Effective 1 January 2016, the bank's present corporate banking and securities division will be divided into two separate units: corporate and investment banking, and global markets. The restructuring was widely expected by analysts after the banking giant said it would likely post a net loss of €6.2bn (£4.6bn; $7bn) for the July to September period.
Deutsche Bank also announced the departures of several long-time management figures who were close to former co-chief executive Anshu Jain. Its current chief John Cryan said the reorganisation was necessary to create a more streamlined business.
"We want to create a better-controlled, lower-cost, and more-focused bank that delivers long-term value to shareholders and great experiences to clients," Cryan said in a statement. "The new structure and management team are essential to getting this done."
Investment bank co-chief Jeff Urwin will become the head of the corporate and investment banking division, which combines the corporate finance business and global transaction banking. Its other co-head Colin Fan will step down. The global markets business will be headed by Garth Richie, the current head of equities.
Long-term management board member Stefan Krause will also leave the bank, along with Michele Faissola, head of Deutsche asset and wealth management, and Stephan Leithner, the chief executive officer for Europe except Germany and UK.
Chairman Paul Achleitner said: "Deutsche Bank rarely underwent such a fundamental reorganisation in its history. This also requires tough decisions.

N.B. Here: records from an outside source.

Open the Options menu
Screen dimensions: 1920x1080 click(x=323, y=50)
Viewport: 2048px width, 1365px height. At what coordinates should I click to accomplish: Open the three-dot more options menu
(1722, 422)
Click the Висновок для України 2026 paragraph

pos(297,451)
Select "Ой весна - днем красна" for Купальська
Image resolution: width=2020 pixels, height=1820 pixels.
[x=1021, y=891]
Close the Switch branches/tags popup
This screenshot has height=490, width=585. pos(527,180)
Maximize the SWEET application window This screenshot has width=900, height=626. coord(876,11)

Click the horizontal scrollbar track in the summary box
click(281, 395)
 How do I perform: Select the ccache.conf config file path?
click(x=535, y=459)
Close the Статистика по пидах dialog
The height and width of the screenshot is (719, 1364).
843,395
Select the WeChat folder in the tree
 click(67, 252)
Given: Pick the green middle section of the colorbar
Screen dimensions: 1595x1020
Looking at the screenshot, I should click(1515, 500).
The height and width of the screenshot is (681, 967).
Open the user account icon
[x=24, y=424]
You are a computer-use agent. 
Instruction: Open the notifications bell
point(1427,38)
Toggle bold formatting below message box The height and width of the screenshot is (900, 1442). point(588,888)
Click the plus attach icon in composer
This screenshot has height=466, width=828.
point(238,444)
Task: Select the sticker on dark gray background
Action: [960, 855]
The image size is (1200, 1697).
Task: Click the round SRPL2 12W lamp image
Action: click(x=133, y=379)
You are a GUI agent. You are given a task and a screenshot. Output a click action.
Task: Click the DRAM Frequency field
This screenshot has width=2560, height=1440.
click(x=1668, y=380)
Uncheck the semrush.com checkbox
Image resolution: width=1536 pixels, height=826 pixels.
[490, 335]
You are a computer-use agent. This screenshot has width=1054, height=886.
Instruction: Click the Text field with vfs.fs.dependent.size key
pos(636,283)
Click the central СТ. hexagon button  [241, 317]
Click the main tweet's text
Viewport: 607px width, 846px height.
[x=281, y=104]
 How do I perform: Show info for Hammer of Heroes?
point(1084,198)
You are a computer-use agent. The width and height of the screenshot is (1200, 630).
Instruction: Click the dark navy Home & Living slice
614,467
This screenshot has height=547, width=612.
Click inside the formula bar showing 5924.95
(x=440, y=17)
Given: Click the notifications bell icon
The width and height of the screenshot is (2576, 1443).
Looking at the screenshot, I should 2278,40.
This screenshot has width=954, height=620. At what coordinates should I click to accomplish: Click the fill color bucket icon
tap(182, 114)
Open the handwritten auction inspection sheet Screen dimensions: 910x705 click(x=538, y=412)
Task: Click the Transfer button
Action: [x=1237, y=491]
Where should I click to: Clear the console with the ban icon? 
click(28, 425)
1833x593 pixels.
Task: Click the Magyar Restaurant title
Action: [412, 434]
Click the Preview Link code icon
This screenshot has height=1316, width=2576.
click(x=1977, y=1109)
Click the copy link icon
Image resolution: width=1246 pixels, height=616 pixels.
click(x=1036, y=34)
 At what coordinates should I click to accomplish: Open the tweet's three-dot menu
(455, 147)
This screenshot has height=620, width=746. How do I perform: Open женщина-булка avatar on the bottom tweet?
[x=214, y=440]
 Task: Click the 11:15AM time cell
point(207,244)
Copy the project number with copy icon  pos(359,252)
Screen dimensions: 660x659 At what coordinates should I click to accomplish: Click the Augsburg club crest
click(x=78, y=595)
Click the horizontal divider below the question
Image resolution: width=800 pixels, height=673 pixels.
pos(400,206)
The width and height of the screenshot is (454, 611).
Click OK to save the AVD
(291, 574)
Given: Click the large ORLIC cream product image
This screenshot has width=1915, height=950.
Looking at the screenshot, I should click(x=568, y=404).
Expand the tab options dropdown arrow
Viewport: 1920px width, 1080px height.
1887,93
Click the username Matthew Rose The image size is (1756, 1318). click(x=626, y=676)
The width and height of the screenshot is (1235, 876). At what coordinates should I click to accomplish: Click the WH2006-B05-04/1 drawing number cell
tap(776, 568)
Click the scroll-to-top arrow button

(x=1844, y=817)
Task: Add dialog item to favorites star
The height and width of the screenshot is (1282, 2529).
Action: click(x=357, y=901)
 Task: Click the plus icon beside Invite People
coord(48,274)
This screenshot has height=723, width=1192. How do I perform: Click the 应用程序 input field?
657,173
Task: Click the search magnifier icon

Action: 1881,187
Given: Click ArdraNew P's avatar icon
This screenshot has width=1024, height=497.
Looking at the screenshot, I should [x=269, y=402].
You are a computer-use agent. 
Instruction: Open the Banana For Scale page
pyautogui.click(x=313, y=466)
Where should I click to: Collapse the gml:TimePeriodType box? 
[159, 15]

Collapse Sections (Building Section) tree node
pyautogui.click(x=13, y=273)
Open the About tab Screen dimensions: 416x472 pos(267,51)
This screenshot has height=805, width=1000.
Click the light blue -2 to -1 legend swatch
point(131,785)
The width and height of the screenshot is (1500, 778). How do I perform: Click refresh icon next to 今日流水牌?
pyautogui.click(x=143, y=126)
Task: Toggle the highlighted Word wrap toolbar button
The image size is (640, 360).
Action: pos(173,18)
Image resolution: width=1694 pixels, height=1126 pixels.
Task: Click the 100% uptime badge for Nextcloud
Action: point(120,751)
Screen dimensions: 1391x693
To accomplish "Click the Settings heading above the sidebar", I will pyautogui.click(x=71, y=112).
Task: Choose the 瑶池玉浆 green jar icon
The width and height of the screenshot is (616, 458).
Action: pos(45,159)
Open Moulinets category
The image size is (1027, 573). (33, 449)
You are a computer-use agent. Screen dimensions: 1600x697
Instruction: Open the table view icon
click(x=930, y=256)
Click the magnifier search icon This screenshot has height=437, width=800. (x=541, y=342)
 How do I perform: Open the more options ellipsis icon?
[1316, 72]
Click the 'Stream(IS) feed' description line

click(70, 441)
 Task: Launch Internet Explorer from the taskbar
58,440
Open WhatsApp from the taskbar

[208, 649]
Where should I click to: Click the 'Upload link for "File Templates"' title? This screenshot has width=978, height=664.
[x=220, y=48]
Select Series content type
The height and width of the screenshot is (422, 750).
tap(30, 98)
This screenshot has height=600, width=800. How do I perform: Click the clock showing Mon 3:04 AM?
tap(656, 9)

I would like to stress that all parties involved have tried to achieve the best possible outcomes for Deutsche Bank, having set aside personal interests.
"For this, and for their contributions in the past years, we would like to thank those executives leaving the company."
Last month, Cryan was reported to be behind reorganisation efforts to reduce the bank's workforce by about 23,000, with about 15,000 of those job cuts resulting from the planned disposal of Deutsche Postbank.
Cryan, 54, pledged to boost the bank's profitability and reduce costs when he was appointed as co-CEO in July. He will share the position with Juergen Fitschen until May next year.